▶ _DOCUMENT EXCERPT_:

'''

Calibration Data Trade-offs Across Capability Dimensions: Why Multi-Source Mixing Matters for High-Sparsity LLM Pruning

2026-06-02Machine Learning

Machine LearningArtificial Intelligence
AI summary

The authors studied how the type of text used to guide pruning large language models affects which abilities are kept. They found that using a single type of text helps preserve some skills like general knowledge but hurts others like math and coding. To fix this, they mixed multiple text sources and developed a method called IGSP that automatically balances these sources to keep more abilities. Their approach improved performance on a popular language model compared to using just one type of text or default methods.

'''

▶ _INFORMATION_:
'''

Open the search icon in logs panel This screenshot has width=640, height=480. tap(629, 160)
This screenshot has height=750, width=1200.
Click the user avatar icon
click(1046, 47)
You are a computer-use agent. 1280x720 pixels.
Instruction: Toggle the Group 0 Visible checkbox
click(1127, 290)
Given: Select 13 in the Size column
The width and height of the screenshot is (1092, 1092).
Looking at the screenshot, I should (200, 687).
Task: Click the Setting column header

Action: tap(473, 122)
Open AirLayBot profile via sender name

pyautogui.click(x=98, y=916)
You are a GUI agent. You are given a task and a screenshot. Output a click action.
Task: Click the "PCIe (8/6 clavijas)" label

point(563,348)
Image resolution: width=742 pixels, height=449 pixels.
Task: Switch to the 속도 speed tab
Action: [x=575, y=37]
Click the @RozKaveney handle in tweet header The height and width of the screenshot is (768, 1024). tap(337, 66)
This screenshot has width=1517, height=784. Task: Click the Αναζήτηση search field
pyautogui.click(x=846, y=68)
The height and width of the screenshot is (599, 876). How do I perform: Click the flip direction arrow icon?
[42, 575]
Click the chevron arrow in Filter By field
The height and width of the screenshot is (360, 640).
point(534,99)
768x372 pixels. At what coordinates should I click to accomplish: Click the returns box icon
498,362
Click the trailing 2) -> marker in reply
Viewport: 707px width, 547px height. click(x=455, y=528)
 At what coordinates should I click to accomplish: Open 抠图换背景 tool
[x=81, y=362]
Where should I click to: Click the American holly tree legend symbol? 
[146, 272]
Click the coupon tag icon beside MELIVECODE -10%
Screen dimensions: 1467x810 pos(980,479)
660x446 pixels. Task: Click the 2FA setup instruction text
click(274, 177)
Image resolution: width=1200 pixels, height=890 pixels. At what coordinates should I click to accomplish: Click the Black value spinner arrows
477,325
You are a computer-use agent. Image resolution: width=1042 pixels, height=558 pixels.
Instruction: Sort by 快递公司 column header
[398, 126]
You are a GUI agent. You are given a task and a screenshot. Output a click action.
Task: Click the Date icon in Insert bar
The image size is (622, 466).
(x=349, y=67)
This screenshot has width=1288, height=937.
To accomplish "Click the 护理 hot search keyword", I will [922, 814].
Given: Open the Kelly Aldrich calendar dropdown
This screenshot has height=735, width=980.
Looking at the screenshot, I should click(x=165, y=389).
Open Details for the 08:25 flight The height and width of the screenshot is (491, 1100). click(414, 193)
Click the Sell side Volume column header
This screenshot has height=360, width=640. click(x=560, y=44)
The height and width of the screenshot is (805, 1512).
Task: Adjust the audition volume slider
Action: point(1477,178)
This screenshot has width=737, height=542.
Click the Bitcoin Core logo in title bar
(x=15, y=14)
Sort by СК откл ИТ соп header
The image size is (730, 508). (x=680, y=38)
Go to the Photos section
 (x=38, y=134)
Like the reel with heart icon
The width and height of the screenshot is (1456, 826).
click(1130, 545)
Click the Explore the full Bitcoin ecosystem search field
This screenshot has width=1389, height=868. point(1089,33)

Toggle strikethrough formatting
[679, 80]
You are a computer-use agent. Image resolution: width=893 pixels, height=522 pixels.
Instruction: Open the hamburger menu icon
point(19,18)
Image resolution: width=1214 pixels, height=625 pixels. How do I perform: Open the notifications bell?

'''

▶ _TASK DESCRIPTION_: Continue the page on calibration data trade-offs in high-sparsity LLM pruning, starting right after its AI summary.

▶ _RESULT OF THIS EXERCISE_:
post-training pruninglanguage modelscalibration setsparsityperplexitycapability retentionmulti-source calibrationIGSPLLaMA-3SparseGPT
Authors
Hu Xu, Zhaolong Xing, Congcong Liu, Jiaxing Wang, Zhida Jiang, Junshi Huang, Zhen Chen, Jianfeng Xu
Abstract
Post-training pruning compresses large language models to high sparsity using a small unlabelled calibration set, and recent work has concluded that the choice of calibration source has only modest impact on averaged post-pruning accuracy. We ask whether this conclusion survives once calibration impact is evaluated separately across distinct capability dimensions rather than aggregated. Decomposing post-pruning capability into General, Commonsense, Code, and Math, and analysing $n{=}15$ calibration sources via Spearman correlations between OIT information metrics and per-dimension retention, we uncover an opposite-sign trade-off: calibration perplexity correlates positively with General retention ($ρ{=}{+}0.71$) but negatively with Math and Code retention ($ρ{=}{-}0.53,\,{-}0.59$; $p{<}0.05$), so no single source can preserve all capabilities. We respond with multi-source calibration mixing, and propose IGSP, an information-guided self-calibration protocol that automates multi-source construction without capability-aligned corpora by minimising 4-gram aggregation and balancing perplexity across dimensions. On LLaMA-3.1-8B at SparseGPT 60% sparsity, a uniform multi-source mix reaches 58.8% total retention, outperforming the best single source (MetaMath, 50.0%) by $+8.8$ and the C4 default (40.0%) by $+18.8$; IGSP improves over Self-Cal by $+2.4$ and SGS by $+4.8$.